JACULATORIA CUARESMALES

  • imagesJesús reconozco mi pecado, por eso te pido que tengas misericordia de mí.
  • Mi vida muchas veces sin sentido, me hace olvidarme de ti, mi Señor.

Confío en encontrar el camino que me acerque a Ti, mi Salvador.

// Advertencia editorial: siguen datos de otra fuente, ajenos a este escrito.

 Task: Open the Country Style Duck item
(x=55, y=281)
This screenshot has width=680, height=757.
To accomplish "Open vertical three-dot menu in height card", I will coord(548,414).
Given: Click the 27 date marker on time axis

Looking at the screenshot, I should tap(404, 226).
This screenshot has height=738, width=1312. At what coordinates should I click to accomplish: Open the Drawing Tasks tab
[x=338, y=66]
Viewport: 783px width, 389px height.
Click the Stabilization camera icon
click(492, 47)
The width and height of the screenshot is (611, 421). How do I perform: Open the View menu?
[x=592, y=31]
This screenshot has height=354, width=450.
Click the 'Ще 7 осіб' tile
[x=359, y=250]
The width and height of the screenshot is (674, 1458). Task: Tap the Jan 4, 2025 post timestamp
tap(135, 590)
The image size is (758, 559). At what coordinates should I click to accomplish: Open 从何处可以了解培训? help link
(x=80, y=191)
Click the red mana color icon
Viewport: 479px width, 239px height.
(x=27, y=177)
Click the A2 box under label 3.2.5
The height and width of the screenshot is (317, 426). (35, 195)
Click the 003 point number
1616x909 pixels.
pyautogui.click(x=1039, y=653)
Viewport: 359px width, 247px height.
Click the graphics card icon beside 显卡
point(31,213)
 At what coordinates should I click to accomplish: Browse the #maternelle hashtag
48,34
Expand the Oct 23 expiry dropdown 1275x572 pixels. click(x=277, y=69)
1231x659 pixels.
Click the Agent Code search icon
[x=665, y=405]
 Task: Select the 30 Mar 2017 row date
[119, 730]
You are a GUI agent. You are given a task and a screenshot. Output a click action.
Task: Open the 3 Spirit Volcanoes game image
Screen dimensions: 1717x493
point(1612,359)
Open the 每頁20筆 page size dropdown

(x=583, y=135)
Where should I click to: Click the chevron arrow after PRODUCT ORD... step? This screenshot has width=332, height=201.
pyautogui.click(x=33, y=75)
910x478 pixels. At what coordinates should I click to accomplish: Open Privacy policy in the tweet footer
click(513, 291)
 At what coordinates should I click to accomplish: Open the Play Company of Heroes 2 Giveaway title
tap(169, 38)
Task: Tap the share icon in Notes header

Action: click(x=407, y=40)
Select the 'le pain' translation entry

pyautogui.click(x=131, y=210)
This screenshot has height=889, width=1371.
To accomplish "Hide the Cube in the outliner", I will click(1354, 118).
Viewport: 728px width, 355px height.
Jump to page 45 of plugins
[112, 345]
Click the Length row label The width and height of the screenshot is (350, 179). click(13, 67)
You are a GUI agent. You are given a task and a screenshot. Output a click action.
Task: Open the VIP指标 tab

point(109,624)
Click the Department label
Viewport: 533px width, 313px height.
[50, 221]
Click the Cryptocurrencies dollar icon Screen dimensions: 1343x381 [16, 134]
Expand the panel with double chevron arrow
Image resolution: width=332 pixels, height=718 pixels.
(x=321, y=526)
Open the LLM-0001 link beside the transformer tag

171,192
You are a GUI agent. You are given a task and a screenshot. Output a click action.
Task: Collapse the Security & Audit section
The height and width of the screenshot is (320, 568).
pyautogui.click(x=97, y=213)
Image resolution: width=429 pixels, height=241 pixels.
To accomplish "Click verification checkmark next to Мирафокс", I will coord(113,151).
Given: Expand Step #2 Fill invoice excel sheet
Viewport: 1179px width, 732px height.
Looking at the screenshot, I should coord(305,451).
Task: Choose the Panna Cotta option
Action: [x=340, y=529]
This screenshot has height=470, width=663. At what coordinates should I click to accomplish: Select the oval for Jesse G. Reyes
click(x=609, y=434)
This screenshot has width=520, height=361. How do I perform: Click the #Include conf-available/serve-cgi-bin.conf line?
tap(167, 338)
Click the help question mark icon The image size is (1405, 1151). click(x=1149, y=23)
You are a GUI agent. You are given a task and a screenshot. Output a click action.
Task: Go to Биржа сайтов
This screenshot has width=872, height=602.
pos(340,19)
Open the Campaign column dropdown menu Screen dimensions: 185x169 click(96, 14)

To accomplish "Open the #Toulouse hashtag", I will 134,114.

  • Un corazón arrepentido, se que Tu, Señor, no lo apartas lejos de Ti. Dame tu perdón.
  • Inclina Señor, tu oído y escucha mi oración: Señor, sálvame pues me aleje de Ti y ahora confiado busco mi refugio en Ti
  • Jesús que bueno eres, me quieres tanto que me perdonas mis muchos pecados.
  • Tus palabras Señor, son mi consuelo y mi esperanza: Enséñame el camino recto que debo seguir.
  • Dios mío , ven en mi auxilio, Señor date prisa en socorrerme, que mis enemigos me quieren alejar de Ti
  • Yo sé que me escuchas siempre, Señor: Soy débil de voluntad y con frecuencia me aparto de tus mandamientos. Tú eres mi auxilio en la tentación.
  • Señor enséñame tus caminos de amor, de perdón y de solidaridad .Que yo te vea en mis hermanos más necesitados.
  • Oh Jesús clavado en la cruz, que tu sangre derramada, limpie todos mis pecados.
  • Jesús se que eres bueno, misericordioso y rico en perdón, para todos aquellos que se acercan a Ti, arrepentidos. Ten compasión de mí.
  • Señor peque, ten piedad y misericordia de mí, que soy pecador.
  • Gracias Señor, porque tu perdón, es más grande que todos mis pecados.
  • Señor, ilumina mi vida , para que comprenda donde esta mi pecado y pueda pedirte perdón
  • Jesús enséñame el camino que llega hasta tu corazón de Buen Pastor, para que viva según tus mandamientos.
  • Sálvame Señor, pues Tu eres la roca, en que me refugio en la tentación.
  • Que tu misericordia, Señor, me enseñe el camino recto y no pecaré.
  • Jesús ahuyenta las tinieblas de mi corazón, que me impiden verte, lleno de ternura para con los pecadores.
  • Tu muerte en Cruz Señor, es la prenda segura de mi propia salvación.
  • María Madre y refugio de los pecadores, ruega a Jesús por mí.

Cómo vivir la Cuaresma

  1. Arrepintiéndome de mis pecados y confesándome.

Pensar en qué he ofendido a Dios, Nuestro Señor, si me duele haberlo ofendido, si realmente estoy arrepentido. Éste es un muy buen momento del año para llevar a cabo una confesión preparada y de corazón. Revisa los mandamientos de Dios y de la Iglesia para poder hacer una buena confesión. Ayúdate de un libro para estructurar tu confesión. Busca el tiempo para llevarla a cabo.

  1. Luchando por cambiar.

Analiza tu conducta para conocer en qué estás fallando. Hazte propósitos para cumplir día con día y revisa en la noche si lo lograste. Recuerda no ponerte demasiados porque te va a ser muy difícil cumplirlos todos. Hay que subir las escaleras de un escalón en un escalón, no se puede subir toda de un brinco. Conoce cuál es tu defecto dominante y haz un plan para luchar contra éste. Tu plan debe ser realista, práctico y concreto para poderlo cumplir.

  1. Haciendo sacrificios.

La palabra sacrificio viene del latín sacrum-facere, que significa “hacer sagrado”. Entonces, hacer un sacrificio es hacer una cosa sagrada, es decir, ofrecerla a Dios por amor. Hacer sacrificio es ofrecer a Dios, porque lo amas, cosas que te cuestan trabajo. Por ejemplo, ser amable con el vecino que no te simpatiza o ayudar a otro en su trabajo. A cada uno de nosotros hay algo que nos cuesta trabajo hacer en la vida de todos los días. Si esto se lo ofrecemos a Dios por amor, estamos haciendo sacrificio.

  1. Haciendo oración.

Aprovecha estos días para orar, para platicar con Dios, para decirle que lo quieres y que quieres estar con Él. Te puedes ayudar de un buen libro de meditación para Cuaresma. Puedes leer en la Biblia pasajes relacionados con la Cuaresma.